Secondly, we changed most of our cryptic icons and turned them into fully blown buttons with their textual meaning apart from the icon.

We also added a bunch of widgets to the main page so you now will have the latest news of this blog on the main page. We also added a much more interactive “get started” widget than the old plain text layer we had before.
And finally but not least, we added help bubbles all over the interface with tips about the feature at hand.
The first reviews from our alpha users has been very positive but we will love to get some feedback from everyone. Found a spelling mistake? Couldn’t find help about a specific topic? Do you still don’t undeerstand what that button or feature does? Feel free to contact us with your suggestions and ideas!
The Inkzee Team
Back from Silicon Valley
Hello everybody!
Sorry for this long lasting silence. It’s funny how easily we preach the value of blogs but we don’t apply it to ourselves. Anyhow we are back with some news. We recently went to Silicon Valley and had some really amazing conversations with a lot of entrepreneurs there. We should say that one of the most enlightening conversations was with Cameron Koczon. We talked about a lot of things but one struck as really important. We can still remember his words: “Dude, you’ve got everything, the idea, the prototype, the users, what are you waiting for?“. And of course he was right.

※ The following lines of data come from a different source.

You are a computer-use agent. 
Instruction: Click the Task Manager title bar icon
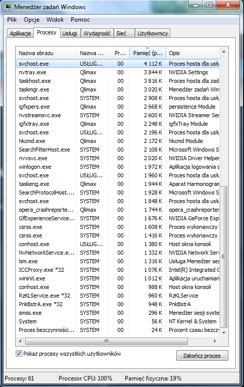tap(8, 7)
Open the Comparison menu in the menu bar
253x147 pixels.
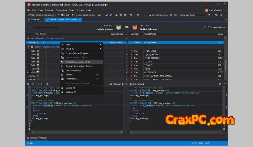61,10
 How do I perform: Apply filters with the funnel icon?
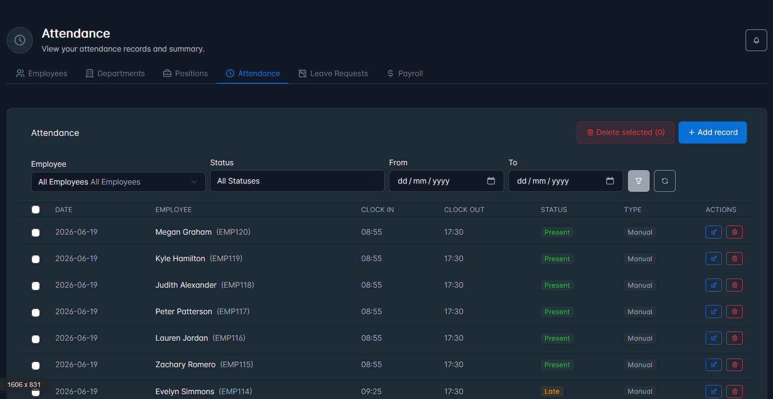coord(639,181)
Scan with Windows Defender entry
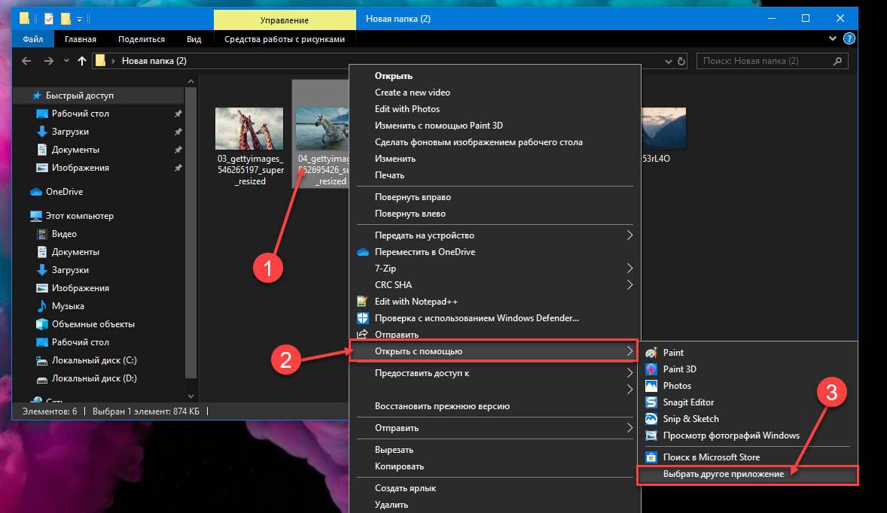This screenshot has height=513, width=887. (476, 318)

There is nothing like getting trapped in your own web. We kept pushing our final release date because we wanted to finish this or that. After getting back from the Valley we realized we just needed to focus on getting Inkzee out of the door and not that much about individual features. So all of our late efforts have been oriented towards that goal. The first stage we’ve accomplished was a complete UI redesign. Right now we are working on a couple of things we still need before opening Inkzee to the world.
In conclusion, we are still working for you guys and you’ll see some results very soon!
The Inkzee team
Archiving news, what a wonderful thing
Hi all,
Some days ago we rolled out a new release. Apart from fixing a bunch of minor bugs, we implemented an internal improvement. One of the problems we were running into is the huge amount of posts the system is tracking (last week was something around 650.000 posts). Problem is that accessing a single table with that amount of records in it can be time expensive. The solution was simple, most of the posts that are stored are quite old (more than 3 or 4 months old) so we decided to move all those old posts to some other tables where they would be access much less. That meant that we offloaded a lot of information from the main post table, keeping the number of records there under control.
As usual, implementing this things isn’t as straight forward as we would like and we had to implement a specific logic so that if a user wanted to read more posts from a blog that had been archived we would return them to the user in a seamless way. It’s finally working and the site’s performance is considerably better, so we are quite happy.
During the next weeks we’ll be partitioning some tables so that the site goes even faster, we’ll keep you posted.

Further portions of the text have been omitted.